__Bacaan__
Pada zaman modern ini, dimungkinkan sebagian masyarakat bisa saling bermusuhan yang menimbulkan adanya ancaman kehancuran.
Adaptasi modernisme, walaupun tidak secara total yang dilakukan bangsa Indonesia selama ini, telah menempatkan bangsa Indonesia menjadikan bangsa Indonesia yang kehidupannya selalu terombang-ambing. Secara ekonomi, bangsa Indonesia semakin bertambah terpuruk. Hal ini karena diadaptasinya sistem kapitalisme yang melahirkan korupsi besar-besaran. Sedangkan di bidang politik, selalu muncul konflik di antara partai dan semakin jauhnya anggota parlemen dengan nilai-nilai Qur’ani, karena pragmatis dan oportunis.
Di bidang sosial banyak muncul masalah. Berbagai tindakan kriminal sering terjadi dan pelanggaran terhadap norma-norma bisa dilakukan oleh anggota masyarakat. Yang lebih memprihatinkan lagi adalah penyalahgunaan narkoba oleh anak-anak sekolah, mahasiswa, serta masyarakat.
Persoalan itu muncul karena wawasan ilmunya salah, padahal ilmu merupakan roh yang menggerakan dan mewarnai budaya. Hal itu menjadi tantangan yang amat berat dan menimbulkan tekanan.
Sebagian besar permasalahan sekarang adalah umat Islam berada dalam kehidupan modern yang serba mudah. Setiap detik dalam kehidupan, umat Islam selalu berhadapan dengan hal-hal yang dilarang agamanya, akan tetapi sangat menarik naluri kemanusiaanya, ditambah lagi kondisi religius yang kurang mendukung.
Keadaan seperti ini sangat berbeda dengan kondisi umat islam terdahulu yang kental dalam kehidupan beragama dan situasi zaman pada waktu itu yang cukup mendukung kualitas iman seseorang. Karena itu, perlu mewujudkan satu konsep khusus mengenai pelatihan individu muslim menuju sikap taqwa sebagai tongkat penuntun yang dapat digunakan muslim siapapun. Karena realitas membuktikan bahwa sosialisasi taqwa sekarang, baik yang berbentuk syariat seperti puasa dan lain-lain maupun bentuk normatif seperti himbauan khatib dan lain-lain terlihat kurang mengena, ini dikarenakan beberapa faktor, diantaranya:
·      Muslim yang bersangkutan belum paham betul makna dari taqwa itu sendiri, sehingga membuatnya enggan untuk memulai,
·       Ketidaktahuannya tentang bagaimana, darimana dan kapan dia harus mulai merilis sikap taqwa,
·       Kondisi sosial dimana dia hidup tidak mendukung dirinya dalam membangun sikap taqwa.

__Bahan yang disediakan__

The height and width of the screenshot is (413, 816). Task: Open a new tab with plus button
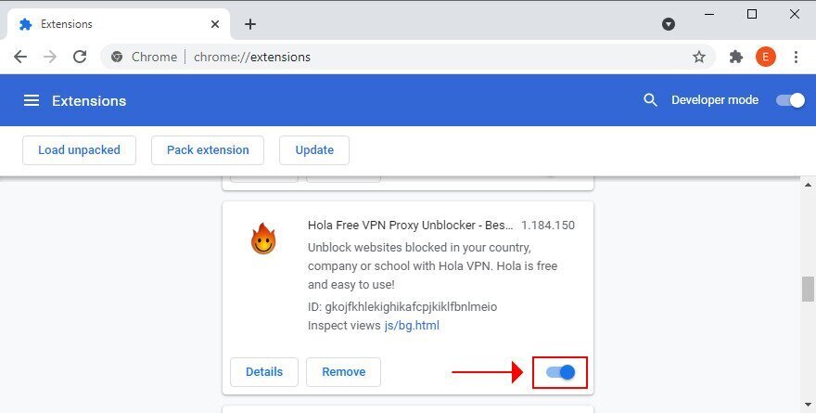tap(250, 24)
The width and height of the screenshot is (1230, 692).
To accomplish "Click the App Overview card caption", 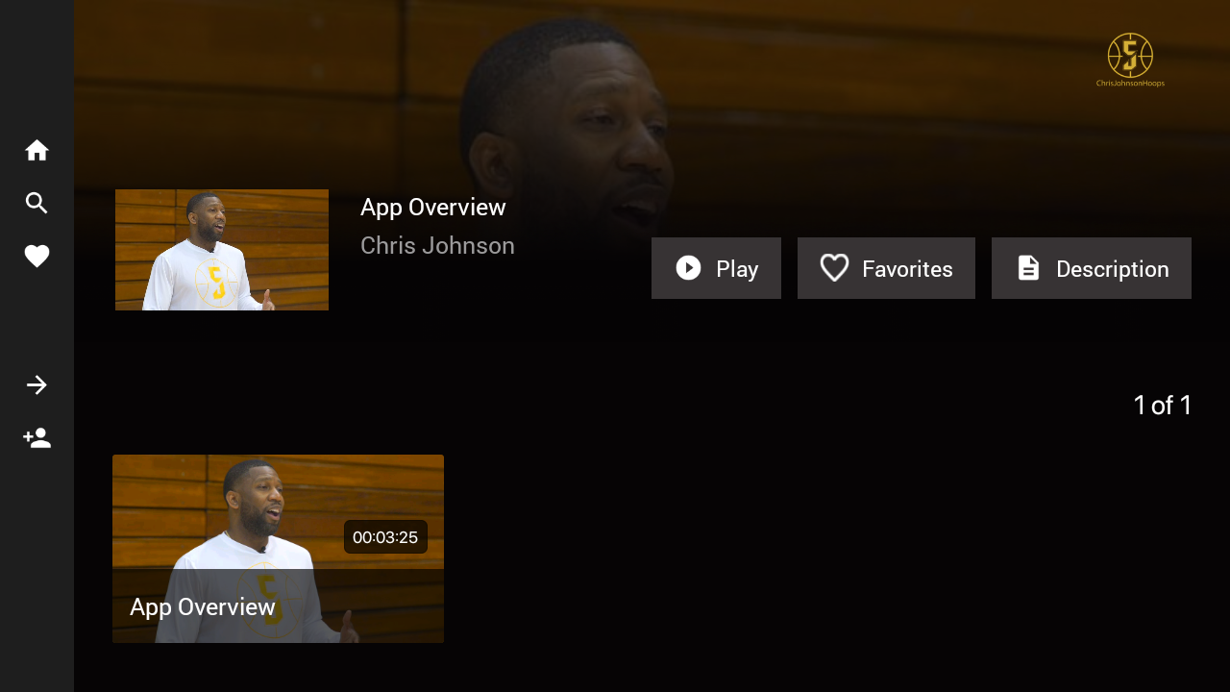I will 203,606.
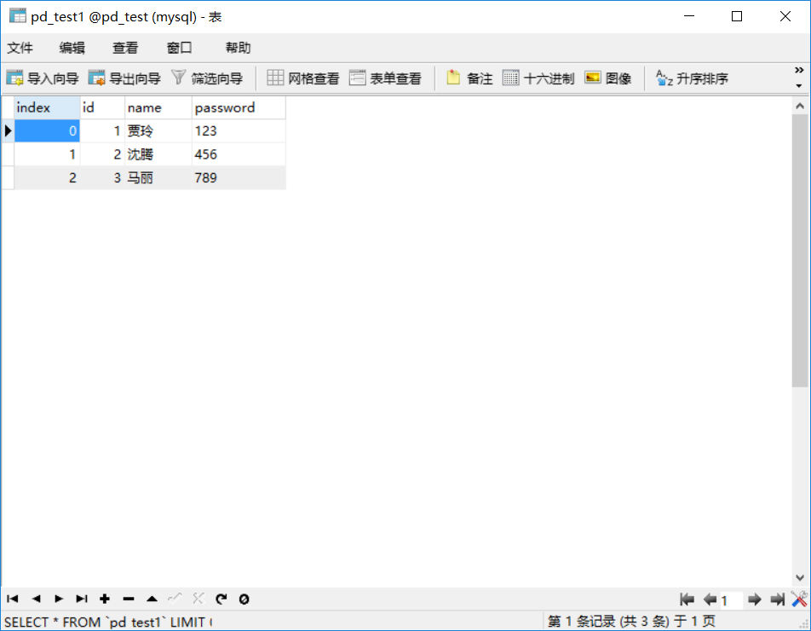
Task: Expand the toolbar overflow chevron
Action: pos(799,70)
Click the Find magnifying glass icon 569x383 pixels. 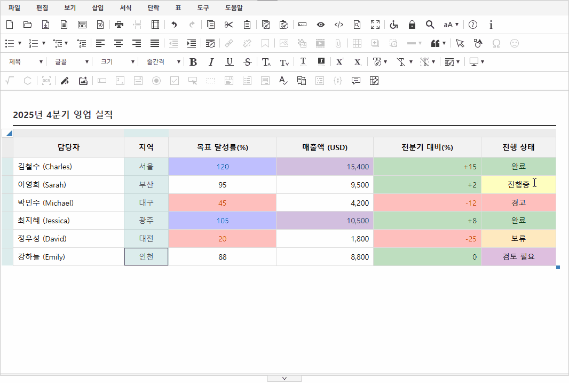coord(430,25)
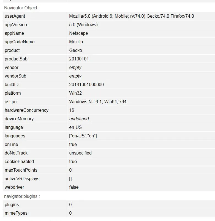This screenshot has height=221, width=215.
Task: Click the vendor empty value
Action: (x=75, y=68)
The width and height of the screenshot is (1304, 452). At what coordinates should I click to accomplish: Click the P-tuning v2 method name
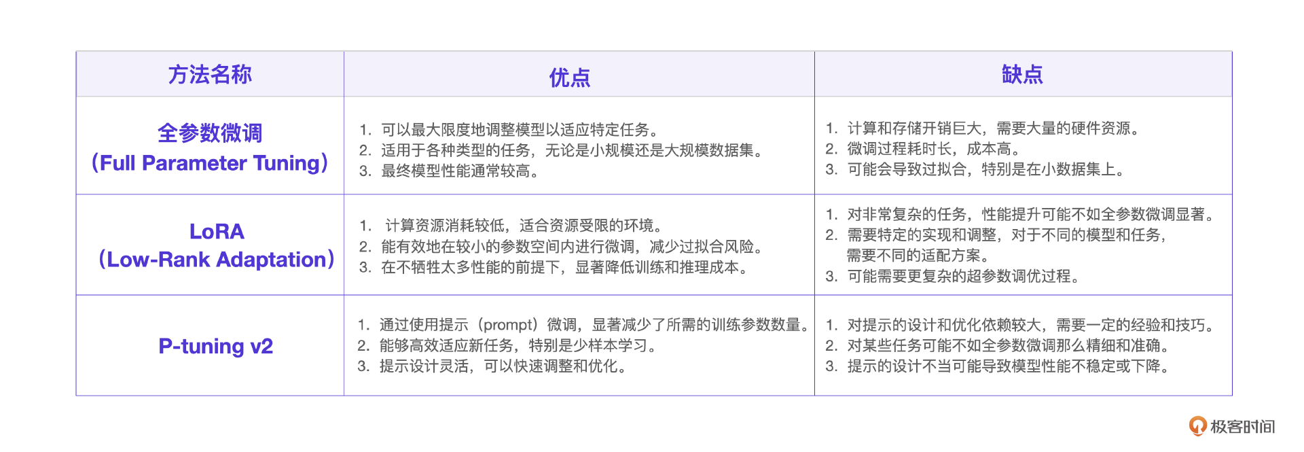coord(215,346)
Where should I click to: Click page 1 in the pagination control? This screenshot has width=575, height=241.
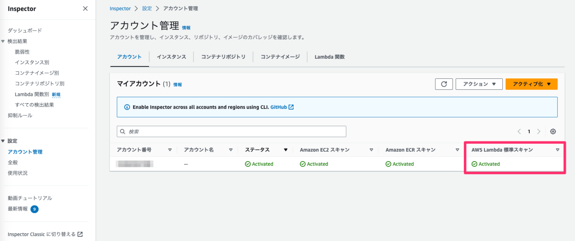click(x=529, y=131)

__Petunjuk 1__
Tentukan apakah setiap pernyataan berikut sesuai dengan bacaan. Jawab ya atau tidak dan kutip kata-kata bacaan yang menjadi dasarnya.
(a) Bacaan menyebut penyalahgunaan narkoba di kalangan anak-anak sekolah.
(b) Menurut bacaan, keadaan umat Islam terdahulu sama dengan keadaan umat Islam sekarang.
(c) Bacaan menyatakan bahwa sistem kapitalisme yang diadaptasi melahirkan korupsi besar-besaran.
__Petunjuk 2__
Teruskan bacaan tentang taqwa di tengah kehidupan modern ini, mulai sesudah kalimat terakhirnya.

__Jawaban tertulis 1__
(a) Ya: "penyalahgunaan narkoba oleh anak-anak sekolah, mahasiswa, serta masyarakat"
(b) Tidak: "Keadaan seperti ini sangat berbeda dengan kondisi umat islam terdahulu"
(c) Ya: "diadaptasinya sistem kapitalisme yang melahirkan korupsi besar-besaran"

__Jawaban tertulis 2__
Karena itu, setiap individu muslim harus paham pos–pos alternatif yang harus dilaluinya, diantaranya yang paling awal dan utama adalah gadhul bashar (memalingkan pandangan), karena pandangan (dalam arti mata dan telinga) adalah awal dari segala tindakan, penglihatan, atau pendengaran yang ditangkap oleh panca indera kemudian diteruskan ke otak lalu direfleksikan oleh anggota tubuh dan akhirnya berimbas ke hati sebagai tempat bersemayam taqwa.
Untuk membebaskan bangsa Indonesia dari persoalan tersebut, perlu diadakan revolusi pandangan. Dalam kaitan ini, iman dan takwa berperan menyelesaikan problema dan tantangan kehidupan modern tersebut.
Peran Iman dan Takwa dalam Menjawab Problema dan Tantangan Kehidupan Modern
·            Iman melenyapkan kepercayaan pada kekuasaan benda
·            Iman menanamkan semangat berani menghadapi maut
·            Iman menanamkan sikap self help dalam kehidupan
·            Iman memberikan ketenangan jiwa
·            Iman memberikan kehidupan yang baik
·            Iman melahirkan sikap ikhlas dan konsekuen
·            Iman memberikan keberuntungan
·            Iman mencegah penyakit


BAB III
PENUTUP
3.1. Kesimpulan
Iman adalah adalah pembenaran dengan segala keyakinan tanpa keraguan sedikitpun mengenai yang datang dari Allah SWT dan rasulNya.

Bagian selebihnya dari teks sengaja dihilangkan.